• [Aim of the task]: Skip every picture, then write out exactly the lines of the listing below from the line that contains "You are a computer-use" through the final line.

• [Provided entries]:
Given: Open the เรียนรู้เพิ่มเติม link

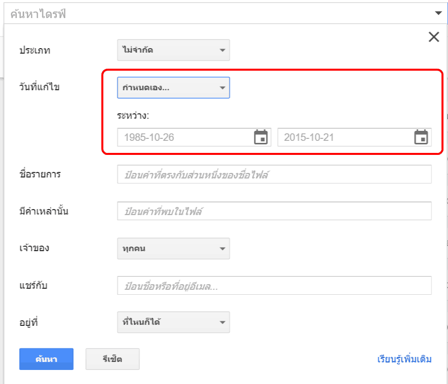Looking at the screenshot, I should point(404,359).
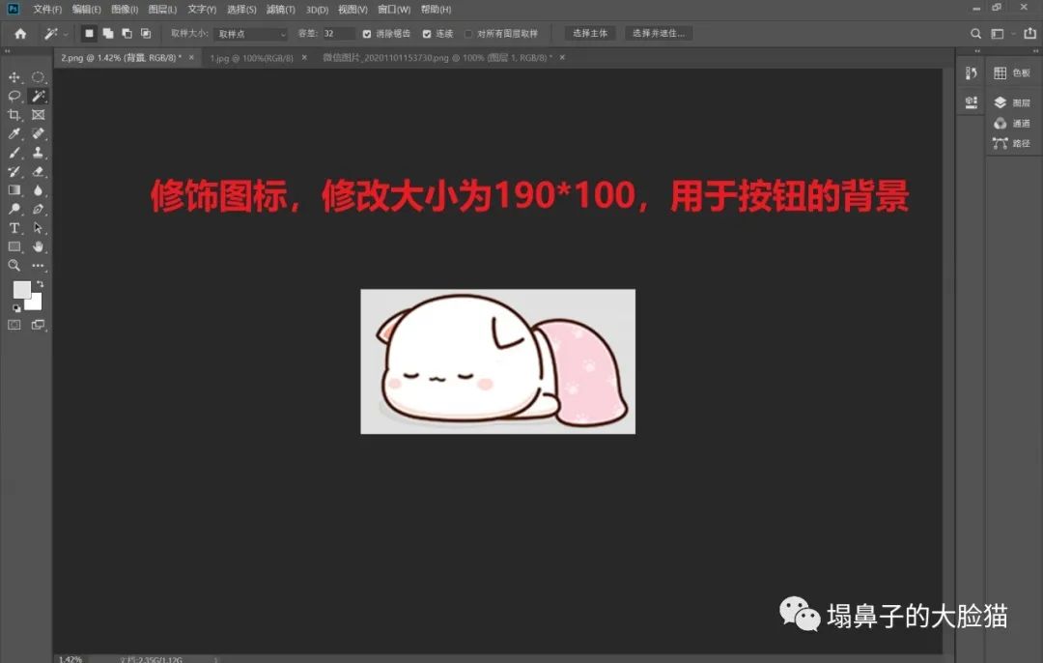Image resolution: width=1043 pixels, height=663 pixels.
Task: Select the Horizontal Type tool
Action: tap(14, 228)
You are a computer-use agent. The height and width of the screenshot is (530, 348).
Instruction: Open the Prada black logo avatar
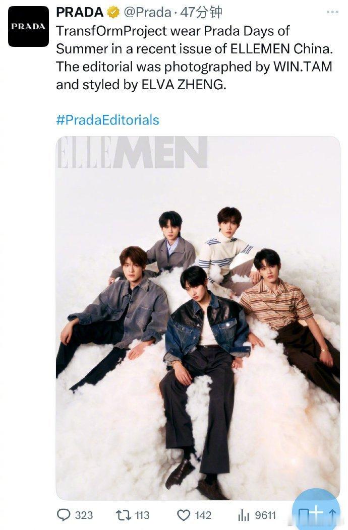click(28, 26)
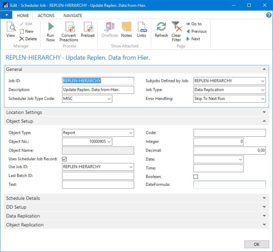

• [Solution to the exercise]:
You are a computer-use agent. The height and width of the screenshot is (530, 348).
Instruction: Open the Prada black logo avatar
click(28, 26)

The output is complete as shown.